In pochi anni il mondo cambiò radicalmente, con furiosa accelerazione: la scoperta di nuovi continenti, l’introduzione delle armi da fuoco nella guerra, l’invenzione della stampa a caratteri mobili e la sua rapida diffusione, la riforma protestante che portava con sé un grande rimescolamento di carte negli assetti dell’equilibrio politico e religioso europeo. In quell’universo ribollente, che Ezio Raimondi definì Rinascimento inquieto, l’elegante platonico Castiglione nel Cortegiano canonizzava per l’Europa, insieme con il Galateo di Giovanni della Casa, il comportamento privato e pubblico come dispositivo sociale. E dalla corte, che per lui rimaneva il centro ideale di perfezione spirituale ed estetica, poteva guardare ancora come una «nobile e gran pittura» la «machina del mondo coll’amplo cielo di chiare stelle tanto splendido». Niccolò Copernico aveva incominciato a scrivere il suo libro sulle rivoluzioni celesti, che, maturando nell’età di Galileo e di Keplero, avrebbe contribuito a rovesciare la visione del cosmo. In ogni aspetto il primo Cinquecento segna uno scarto storico epocale, una catastrofe epistemologica.

Castiglione è l’emblema perfetto dell’umanista elegante travolto dalla brutalità della storia, del consigliere che plasma sull’esperienza e sull’idealizzazione un modello di gentiluomo ormai superato dai fatti: «cortegiano sconfitto dall’antagonista mutante, la Fortuna», Castiglione «non moriva cortegiano: si era congedato dal ruolo, e dal libro che lo aveva ipostatizzato», sintetizza bene Angelo Stella nell’Introduzione (Al limite della corte) alla monumentale, preziosa edizione delle Lettere famigliari e diplomatiche (Einaudi, 3 voll., pp. 1185+1318+1033, € 220,00), che lui stesso ha curato portando a termine il lavoro iniziato nel 1978 da Guido La Rocca e interrotto dopo la sua morte, nel 1991.

Il celebre ritratto firmato da Raffaello, oggi al Louvre, ci restituisce il volto intelligente e la sobrietà dell’uomo di mondo vecchio stile.

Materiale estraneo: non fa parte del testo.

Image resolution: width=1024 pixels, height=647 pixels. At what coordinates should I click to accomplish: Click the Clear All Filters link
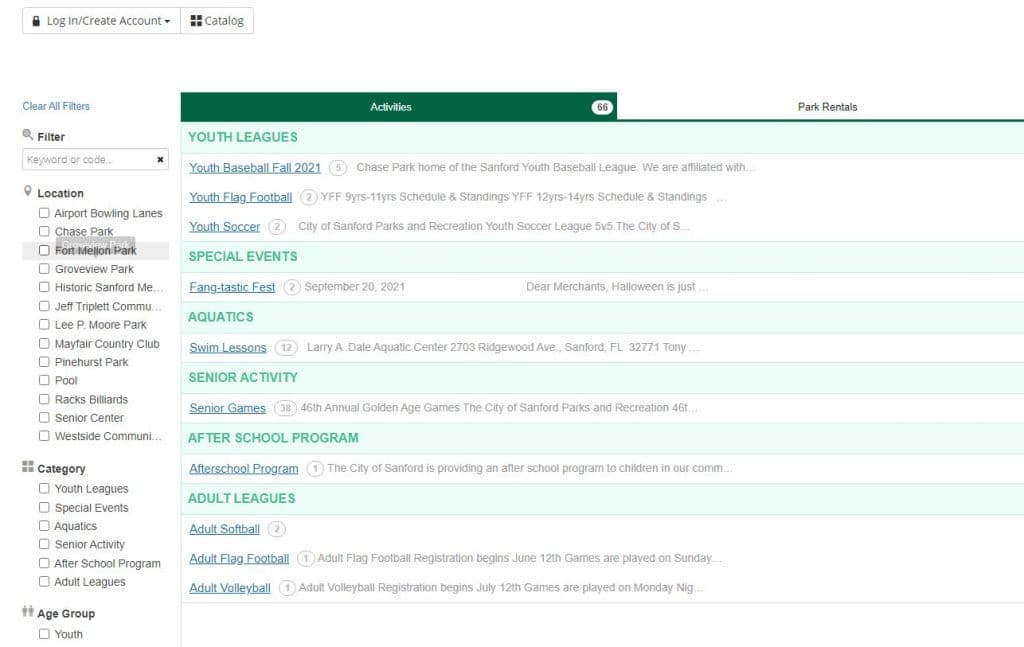tap(55, 106)
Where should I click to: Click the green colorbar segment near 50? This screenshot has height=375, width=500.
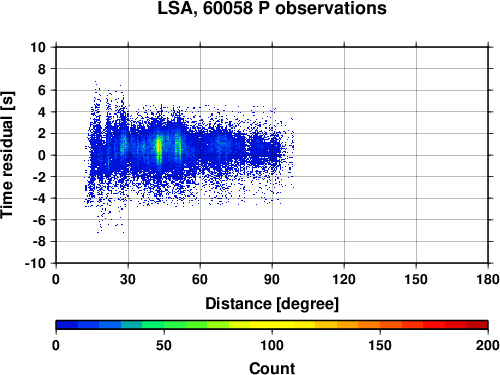click(164, 325)
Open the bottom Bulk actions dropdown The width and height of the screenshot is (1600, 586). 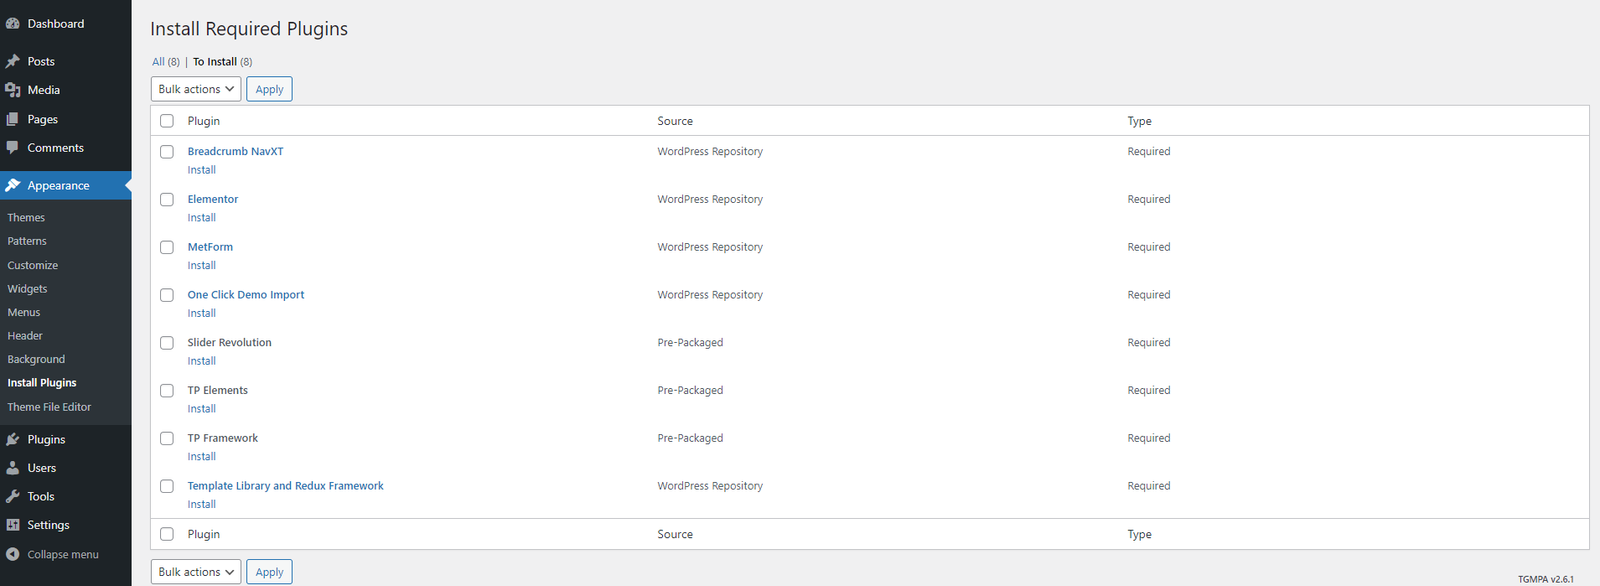(x=196, y=572)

Della sua personalità complessa, un poco malinconica, testimoniano le poco meno di duemila lettere, in cui la Storia grande della politica si intreccia con la storia minuta delle vicende di famiglia, e la passione letteraria pervade l’orizzonte del magma quotidiano. Nelle pieghe segrete di questi foglietti leggeri affidati ai «cavallari»-postini, dove le sofferenze e le speranze si depositano nella pacata educazione al ragionare e all’argomentare, si racchiude la manifestazione perfetta dello spirito conversevole, della civiltà di corte.
Così si alternano dispacci politico-diplomatici e ansiose richieste di libri. Appena arrivato a Madrid, fra 14 e 26 marzo 1525, Castiglione chiede ad Andrea Piperario «quando si potrà haver la gramatica del (…) Tressino e del Bembo mi sarà carissimo haverle, insieme con quelli libri di Maestro Lione». Il 31 marzo scrive al vescovo Giovan Matteo Giberti, molto legato al papa e agli ambienti filo-francesi di Roma, per garantire circa la posizione di Carlo V, che aveva appena imprigionato Francesco I re di Francia: «per quanto intendo qui, questo è un bonissimo Signore e de bona conscientia, et obedientissimo alla sede apostolica, e per tale è tenuto di qua».

Ai tre figli scrive in latino una lettera-testamento elegante e tenerissima, il 13 luglio 1528. E poi, mentre la situazione politica europea precipita, quasi si commuove per la pubblicazione del suo Cortegiano. Il 9 aprile 1527, da Valladolid, dà istruzioni a Cristoforo Tirabosco perché il manoscritto che ha spedito a Venezia sia recapitato a Giovan Battista Ramusio, di cui si fida; e si preoccupa circa «il comprar la carta reale per li trenta libri» (vuole insomma anche qualche esemplare di lusso). Quando il libro esce, lontano come l’amor de lonh dei poeti cortesi, chiede a sua madre Aloisia, il 27 dicembre 1528, «che me mandi quella cassa delli miei libri del Cortegiano, la qual cosa desidero molto». E poche righe dopo passa fluidamente alle «cose d’Italia», che, «ancorch’io non le veda presenzialmente con gli occhi, vedole con l’animo in absentia, e tanto me ne dole quanto deve doler a un buon christiano e bon italiano».
Sarà una delle ultime sue lettere. Potrà scrivere ancora solo due volte, il 22 gennaio 1529, a Federico Gonzaga e a Giovan Giacomo Calandra, suo «Compadre». Poi l’8 febbraio, l’Imperatore del mondo reciterà l’encomio funebre di «uno de los mejores caballeros del mundo».